Records to process Start Marker

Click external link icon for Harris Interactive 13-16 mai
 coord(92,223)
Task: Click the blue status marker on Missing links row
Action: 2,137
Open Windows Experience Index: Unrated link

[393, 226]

Records to process End Marker

Requirement
Take the lines above and retype all of them exactly.

Exercise output
Click external link icon for Harris Interactive 13-16 mai
 coord(92,223)
Task: Click the blue status marker on Missing links row
Action: 2,137
Open Windows Experience Index: Unrated link

[393, 226]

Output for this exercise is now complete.